Fourth Quarter Statement of Operations Highlights:
Revenues – Total revenues for the fourth quarter of $481 million were $321 million, or 200%, higher than 2006 fourth quarter revenues of $160 million. Itron North America (INA) revenues for the fourth quarter of $177 million were about $17 million, or 11%, higher than the fourth quarter of 2006, reversing a trend in INA sales that we experienced in the first three quarters of the year. Actaris revenues of $303 million were comprised of shipments to electric, gas and water utilities of approximately 40%, 32% and 28%, respectively.
Gross Margin – Gross margin for the fourth quarter of 2007 was 33%. This compares with 40% in the fourth quarter of 2006. Fourth quarter 2007 INA gross margin of 40% was comparable with gross margin in the fourth quarter of 2006. Actaris gross margin of 28% was about one percentage point lower than the previous quarter due to higher indirect costs from the timing of gas and water production volumes.
Operating Expenses – Total operating expenses for the fourth quarter of 2007 were $125 million. INA operating expenses were $47 million, which was comparable with the fourth quarter of 2006. INA operating expenses as a percentage of revenue were 26%, which was lower than the 30% in 2006. Actaris operating expenses of $70 million were 23% of revenue. Corporate unallocated expenses of $8.3 million for the quarter were $553,000 higher than the fourth quarter of 2006. The increase was primarily attributable to Actaris-related integration expenses for internal controls for financial reporting and tax consulting.

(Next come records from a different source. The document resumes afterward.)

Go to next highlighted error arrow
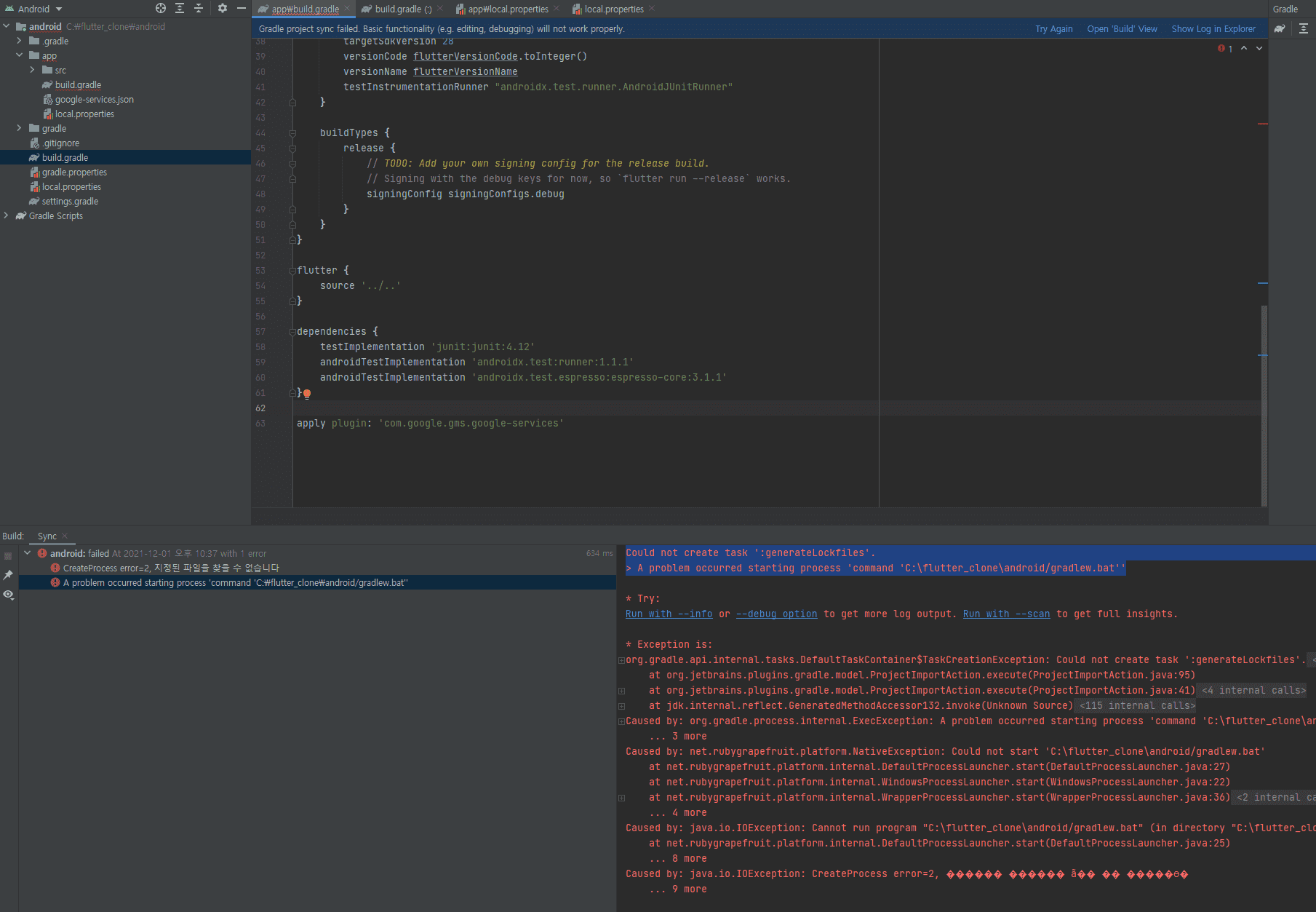 pyautogui.click(x=1259, y=49)
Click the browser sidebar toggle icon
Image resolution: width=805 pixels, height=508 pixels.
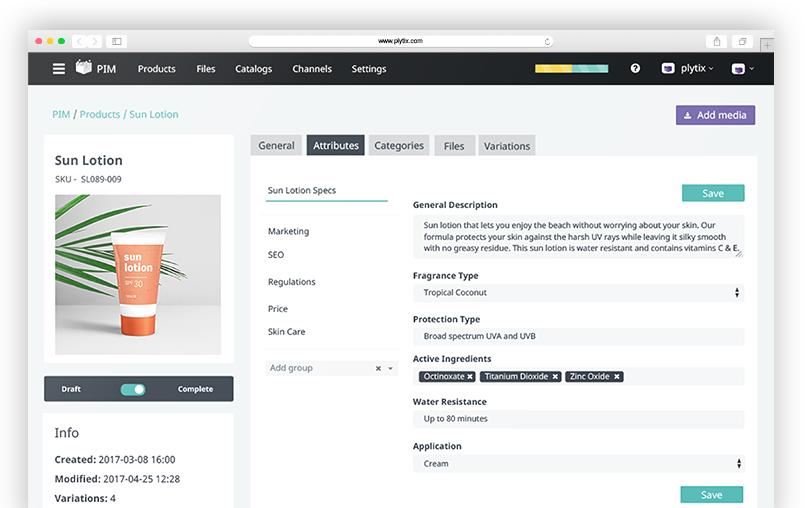coord(117,41)
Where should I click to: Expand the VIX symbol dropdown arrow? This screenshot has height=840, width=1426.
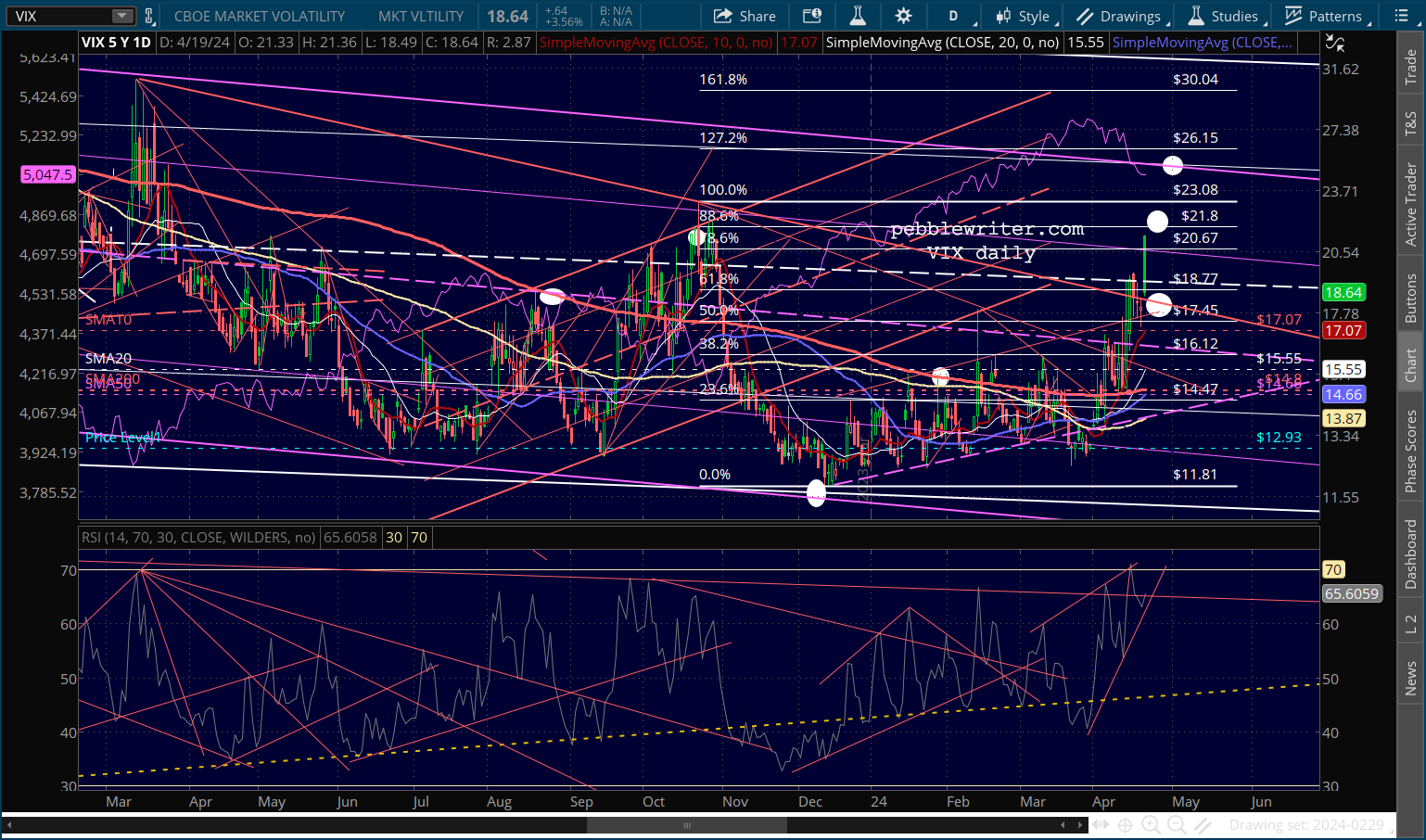(122, 16)
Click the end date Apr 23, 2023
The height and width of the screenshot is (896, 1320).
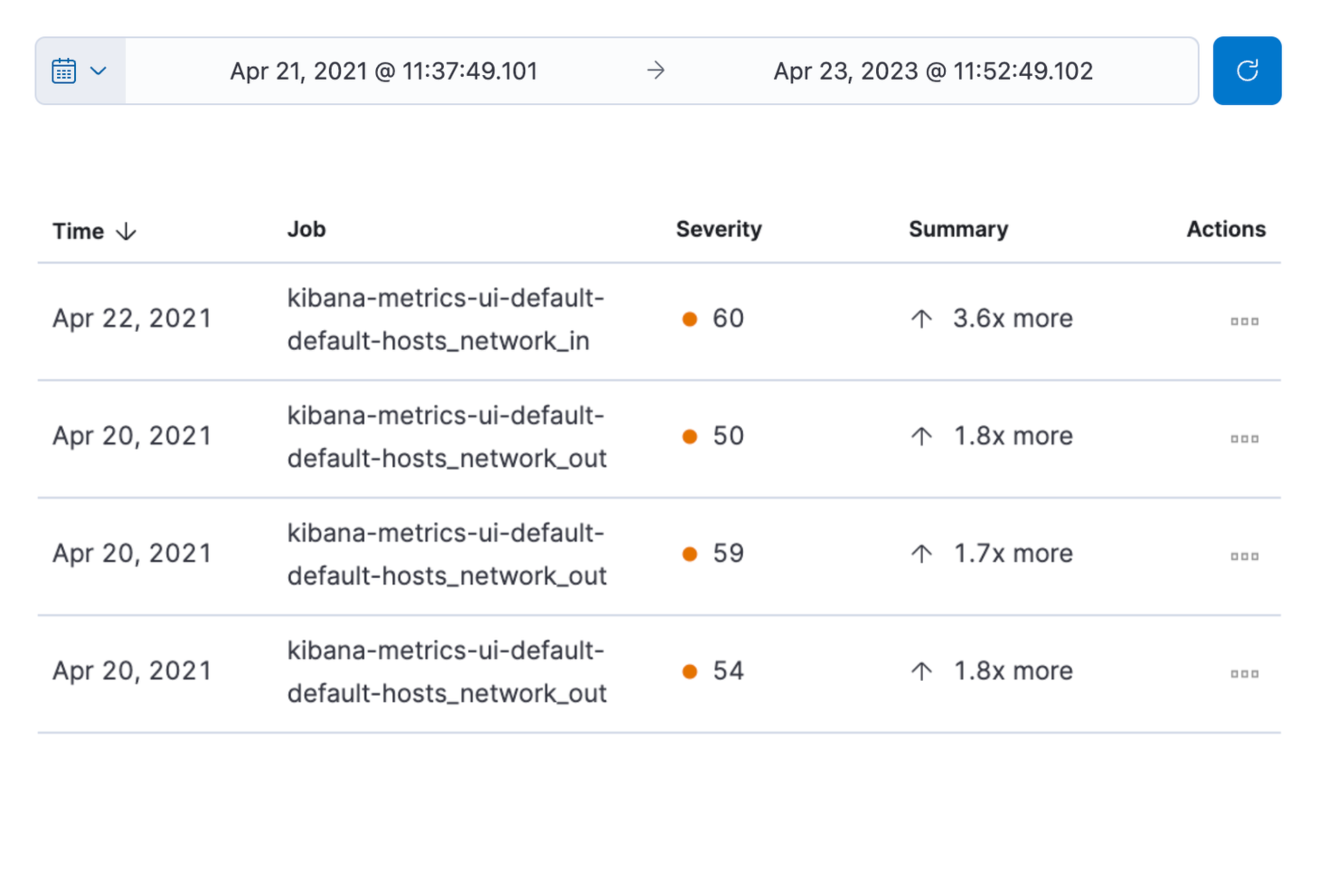coord(933,71)
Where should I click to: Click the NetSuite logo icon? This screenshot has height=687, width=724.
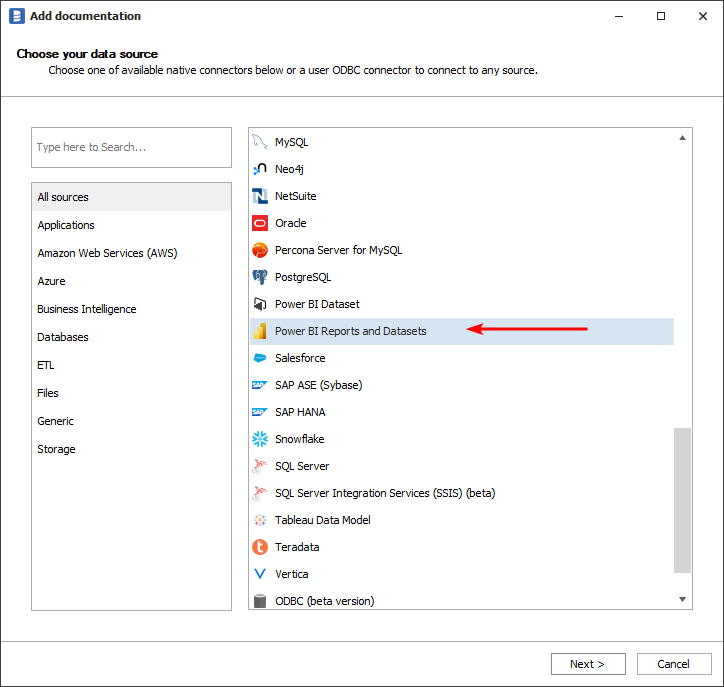(260, 196)
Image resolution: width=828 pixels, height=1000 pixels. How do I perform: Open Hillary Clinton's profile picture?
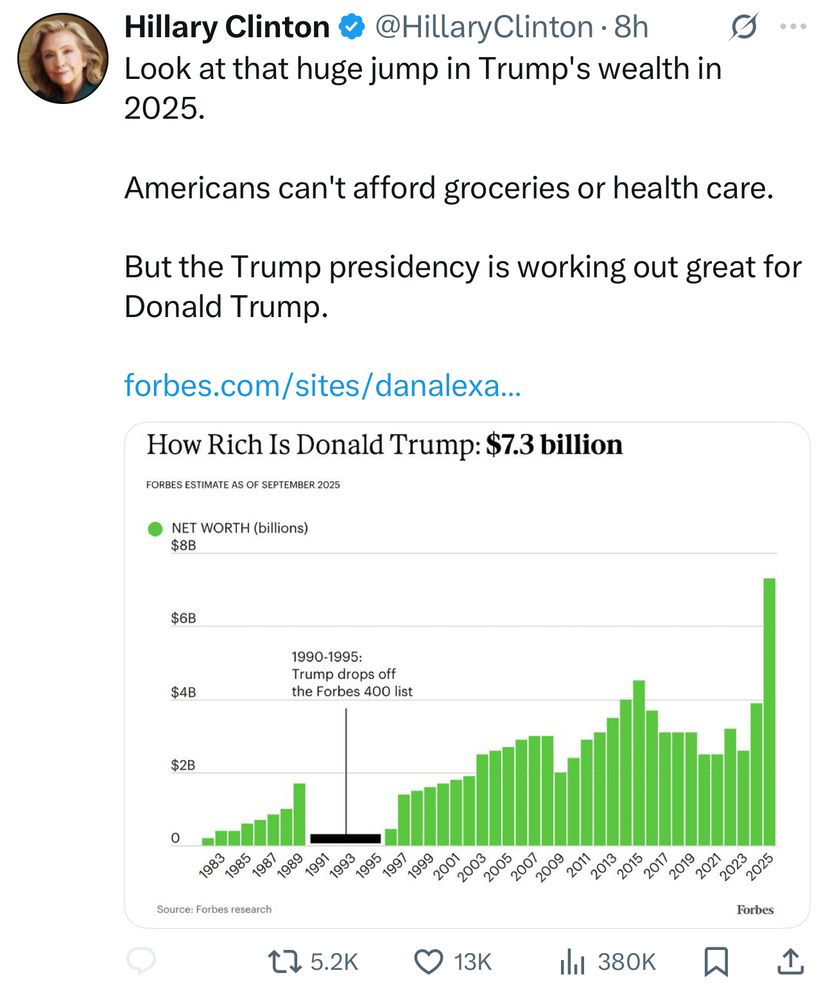61,59
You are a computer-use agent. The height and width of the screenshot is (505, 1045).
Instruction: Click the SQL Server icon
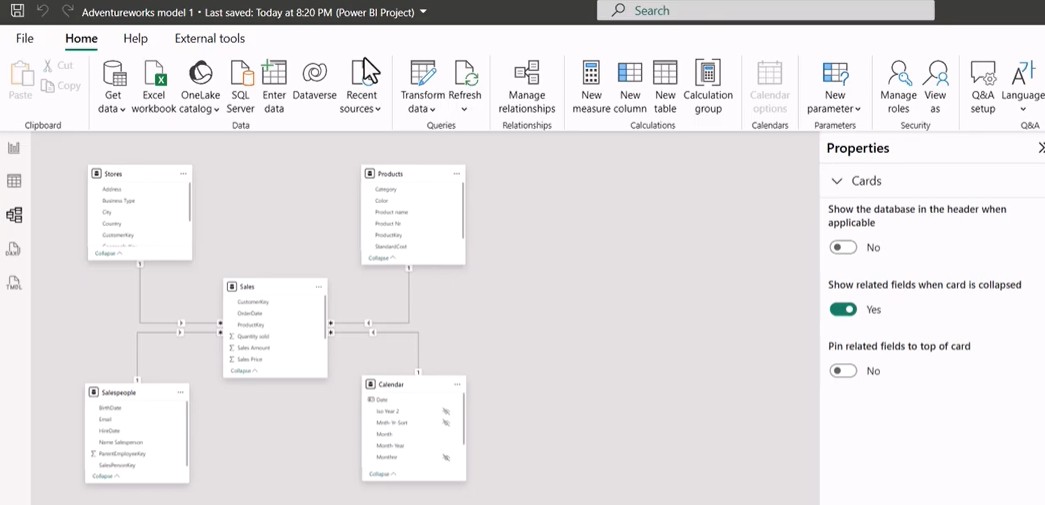click(x=240, y=74)
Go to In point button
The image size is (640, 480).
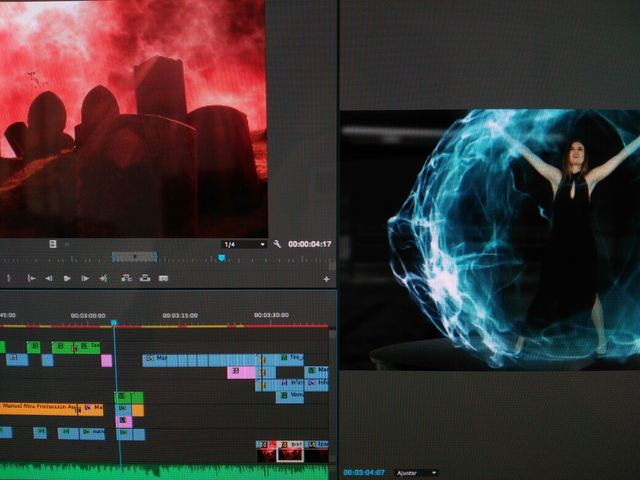(31, 278)
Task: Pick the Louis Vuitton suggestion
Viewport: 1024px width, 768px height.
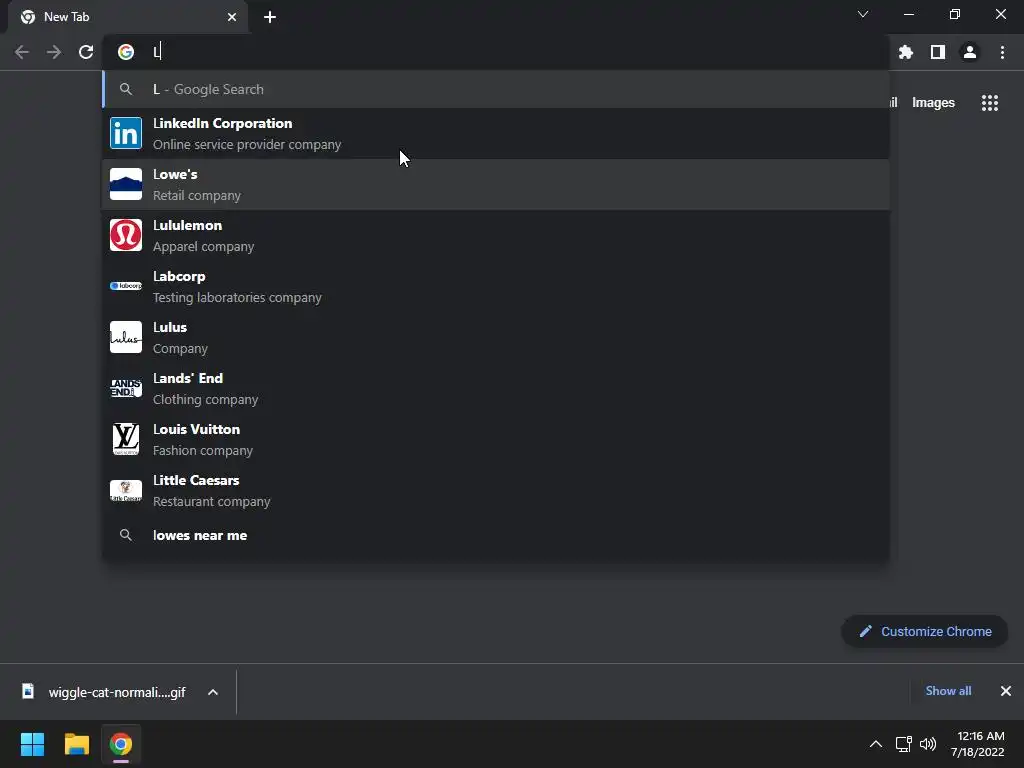Action: 496,439
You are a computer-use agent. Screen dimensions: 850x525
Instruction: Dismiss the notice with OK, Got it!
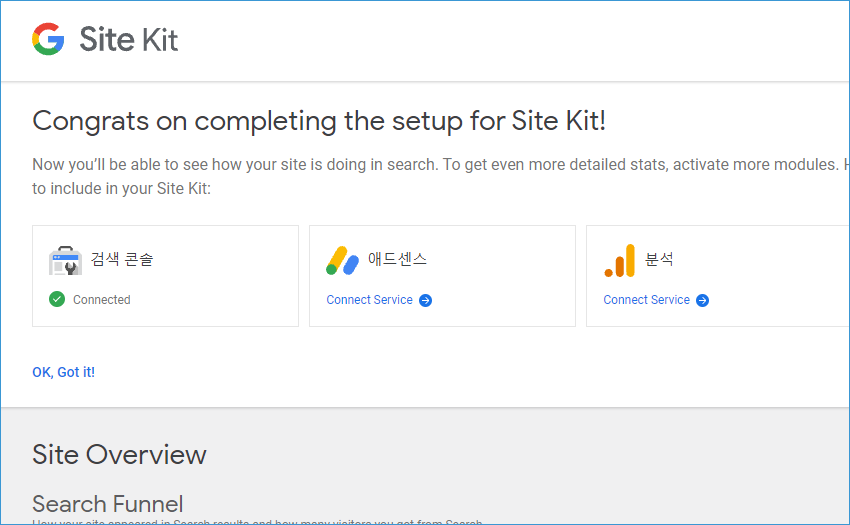(63, 372)

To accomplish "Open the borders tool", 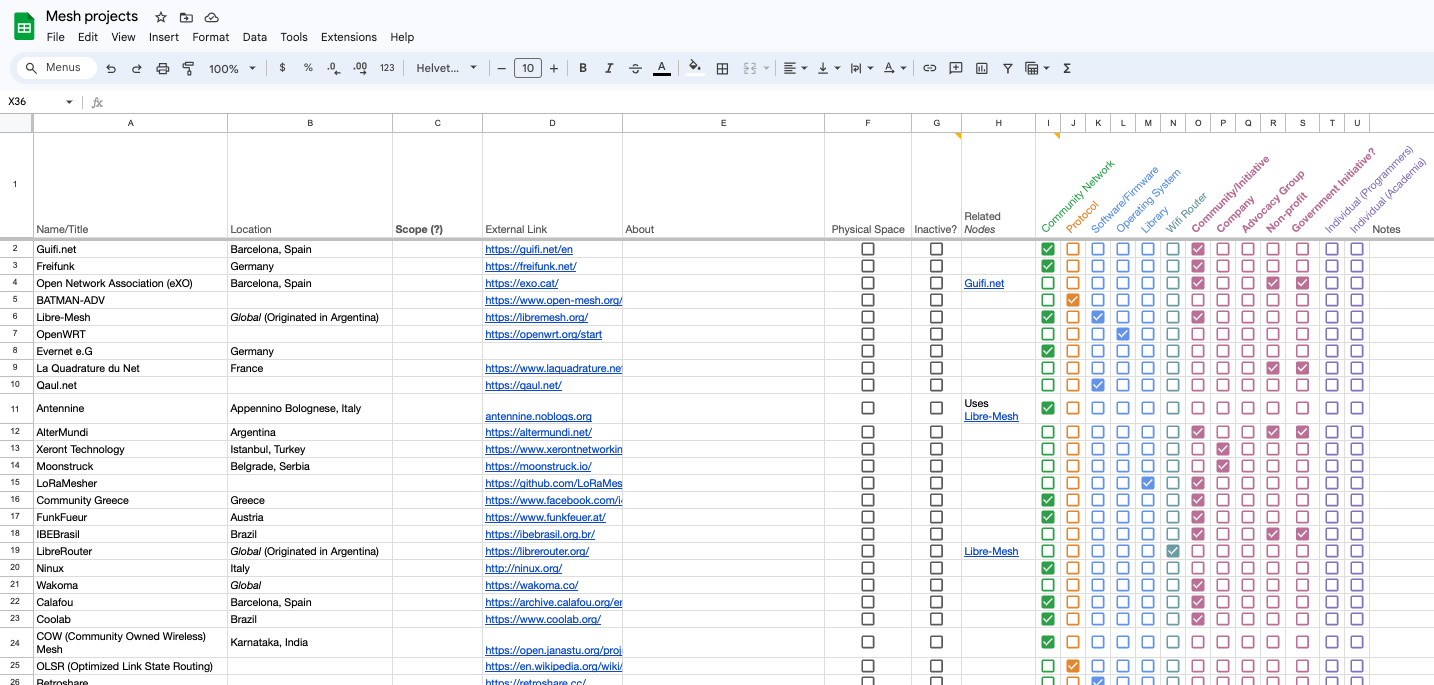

Interest and Other Income – Net interest expense of $25 million in the fourth quarter of 2007 was substantially higher than the $118,000 in the comparable period in 2006, primarily due to the placement of $1.2 billion in senior secured bank debt for the Actaris acquisition. Debt fee amortization expense, which is included in net interest expense, was $1.4 million in the fourth quarter. Other expense of $5.6 million was comprised primarily of unrealized foreign exchange losses on working capital accounts including intercompany interest balances.
Income Taxes – We had a $3.2 million GAAP income tax benefit for the fourth quarter of 2007. This compares with a GAAP income tax provision of $1.5 million in the fourth quarter of 2006. The benefit in the quarter was primarily driven by a one-time benefit for acquisition-related tax planning for Actaris and a tax benefit related to our investment in Brazilian operations.
GAAP Net Income/Loss and EPS – Our GAAP net income and fully diluted EPS for the fourth quarter of 2007 was $4 million, or 12 cents per share, compared with net income of $7.3 million, or 28 cents per share, in the same period in 2006. GAAP net income in the fourth quarter of 2007 was favorably impacted by the tax benefits.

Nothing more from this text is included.